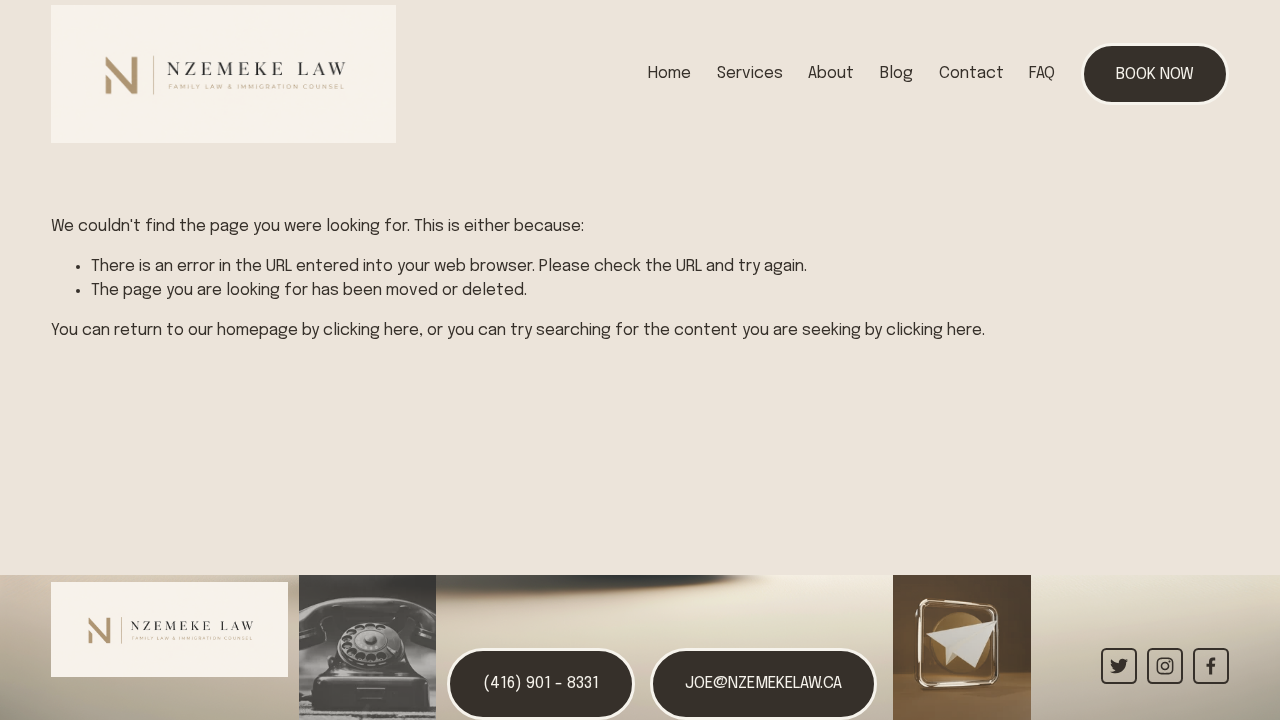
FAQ (1042, 73)
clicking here (371, 330)
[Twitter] (1119, 666)
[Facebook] (1211, 666)
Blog (896, 73)
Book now (1155, 74)
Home (669, 73)
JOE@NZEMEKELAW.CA (763, 683)
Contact (971, 73)
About (831, 73)
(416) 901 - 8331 (541, 683)
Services (750, 73)
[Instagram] (1165, 666)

________________

Copy out all of the material exactly as written, without its pictures.

FAQ (1042, 73)
clicking here (371, 330)
[Twitter] (1119, 666)
[Facebook] (1211, 666)
Blog (896, 73)
Book now (1155, 74)
Home (669, 73)
JOE@NZEMEKELAW.CA (763, 683)
Contact (971, 73)
About (831, 73)
(416) 901 - 8331 (541, 683)
Services (750, 73)
[Instagram] (1165, 666)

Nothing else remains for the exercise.